The Cowes lifeboat comes alongside us. “He’s one of my mates, and a brilliant seaman,” she says of the coxswain waving to us from the bridge as he heads down to the Needles. There’s a wreck, an old cargo boat that’s marked on the charts, but every year one or two boats manage to hit it.

Later, looking back along the south of the island, we can see hundreds of sails scattered like confetti across the water, overlooked by the shimmering chalk cliffs. I feel guilty sitting amidships changing sides now and again with a tack or a gybe, but Josse and the boys are doing well without us. We sneak up behind ICAP Leopard, the 100ft monster of a racer, owned by Mike Slade, chief executive of property company   Helical Bar. They try to wave us away. “I go where I go,” shouts Josse in thickly accented English.

In light airs we are pushing Leopard close but the Open 60 can’t live with the bigger boat as the breeze rises towards the end of the race. We’re third over the line among the mono-hulls but a stiff handicapping system favours the smaller boats and the top prize, the Gold Roman Bowl, is won by Tattarat, a 25 foot Nordic Folkboat built in 1978 and skippered by Philip Williams, a director of Williams Shipping.

Wandering past the Royal Yacht Squadron later that evening, I watch the smaller yachts still streaming back to the finish line off Cowes, their white sails glowing in the dipping sun. A rainbow has formed over the water like a curtain falling on a perfect day.

Josse and a small crew are turning round at Cowes to sail 240 miles back to the west coast of France. I had followed his progress in the Vendee where he had vied for the lead until a knock-down ended his race in the Southern Ocean. “Will you be back? I ask him. “For sure, if it’s possible,” he says. “You have to go back.”

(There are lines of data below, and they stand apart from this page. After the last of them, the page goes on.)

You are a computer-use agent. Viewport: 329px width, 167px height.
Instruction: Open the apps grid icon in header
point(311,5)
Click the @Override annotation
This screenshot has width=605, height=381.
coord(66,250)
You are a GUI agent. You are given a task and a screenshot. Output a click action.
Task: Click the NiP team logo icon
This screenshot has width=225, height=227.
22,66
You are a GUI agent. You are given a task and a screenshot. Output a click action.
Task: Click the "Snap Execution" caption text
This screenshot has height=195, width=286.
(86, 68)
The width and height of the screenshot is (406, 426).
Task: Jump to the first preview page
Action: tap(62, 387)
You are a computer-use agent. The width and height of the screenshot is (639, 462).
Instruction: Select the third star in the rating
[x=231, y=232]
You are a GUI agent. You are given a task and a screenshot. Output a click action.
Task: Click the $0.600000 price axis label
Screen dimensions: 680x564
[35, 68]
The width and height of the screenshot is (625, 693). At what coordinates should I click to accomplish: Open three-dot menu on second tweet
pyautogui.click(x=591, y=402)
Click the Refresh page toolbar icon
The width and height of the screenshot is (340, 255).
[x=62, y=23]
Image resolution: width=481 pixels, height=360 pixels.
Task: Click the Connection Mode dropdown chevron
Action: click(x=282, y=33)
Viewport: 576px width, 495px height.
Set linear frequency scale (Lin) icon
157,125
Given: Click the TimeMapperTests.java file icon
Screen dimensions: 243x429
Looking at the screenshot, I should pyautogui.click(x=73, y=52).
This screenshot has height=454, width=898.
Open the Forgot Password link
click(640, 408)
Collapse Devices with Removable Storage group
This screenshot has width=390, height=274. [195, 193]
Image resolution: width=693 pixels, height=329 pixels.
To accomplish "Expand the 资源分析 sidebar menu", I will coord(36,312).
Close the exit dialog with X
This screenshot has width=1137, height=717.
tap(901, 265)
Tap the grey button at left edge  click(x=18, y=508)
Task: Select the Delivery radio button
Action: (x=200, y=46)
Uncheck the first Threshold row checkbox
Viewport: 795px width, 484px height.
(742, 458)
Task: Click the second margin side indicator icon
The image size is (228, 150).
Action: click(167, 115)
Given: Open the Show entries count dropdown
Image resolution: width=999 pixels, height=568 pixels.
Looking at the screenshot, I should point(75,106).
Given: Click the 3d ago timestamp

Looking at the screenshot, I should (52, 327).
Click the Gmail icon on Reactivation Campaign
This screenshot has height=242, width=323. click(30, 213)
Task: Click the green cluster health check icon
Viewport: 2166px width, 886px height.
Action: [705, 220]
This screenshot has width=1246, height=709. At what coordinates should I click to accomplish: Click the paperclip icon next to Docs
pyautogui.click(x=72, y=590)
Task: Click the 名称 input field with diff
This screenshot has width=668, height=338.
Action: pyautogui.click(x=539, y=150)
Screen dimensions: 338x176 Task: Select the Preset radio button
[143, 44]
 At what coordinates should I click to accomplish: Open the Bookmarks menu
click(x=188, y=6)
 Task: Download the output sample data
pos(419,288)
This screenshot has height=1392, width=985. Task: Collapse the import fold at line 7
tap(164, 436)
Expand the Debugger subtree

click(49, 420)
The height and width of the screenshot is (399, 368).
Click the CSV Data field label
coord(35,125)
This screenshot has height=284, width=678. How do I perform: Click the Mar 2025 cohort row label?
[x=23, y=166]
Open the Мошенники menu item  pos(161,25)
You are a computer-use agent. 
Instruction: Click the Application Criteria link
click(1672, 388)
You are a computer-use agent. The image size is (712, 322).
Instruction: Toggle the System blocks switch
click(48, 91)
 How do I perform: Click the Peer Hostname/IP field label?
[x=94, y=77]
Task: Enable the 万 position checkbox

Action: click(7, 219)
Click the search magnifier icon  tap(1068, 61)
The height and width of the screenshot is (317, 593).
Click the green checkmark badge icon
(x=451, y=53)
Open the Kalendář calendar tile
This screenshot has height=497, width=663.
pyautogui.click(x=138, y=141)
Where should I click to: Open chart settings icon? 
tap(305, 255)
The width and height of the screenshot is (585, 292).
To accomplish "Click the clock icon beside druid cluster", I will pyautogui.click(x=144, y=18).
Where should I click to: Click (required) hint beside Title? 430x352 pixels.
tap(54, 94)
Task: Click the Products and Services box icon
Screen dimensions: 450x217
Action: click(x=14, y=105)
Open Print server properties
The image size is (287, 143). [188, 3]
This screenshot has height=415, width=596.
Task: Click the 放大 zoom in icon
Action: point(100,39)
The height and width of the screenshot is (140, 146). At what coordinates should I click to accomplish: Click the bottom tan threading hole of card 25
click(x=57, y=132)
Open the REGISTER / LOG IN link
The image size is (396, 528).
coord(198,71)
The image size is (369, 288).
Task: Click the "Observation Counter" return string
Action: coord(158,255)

At 33, MacArthur has time on her hands for a change of mind, but she seems to be committed to a different future. A trip down to South Georgia, highlighting the plight of the albatross, threatened by long-line fishing, was something of an epiphany. Sailing for pleasure is still there. It’s in her blood. Now, however, she’s shaping a bigger challenge for the future. The lady who took on the oceans has chosen to take on the world. I hope she wins, for all our sakes.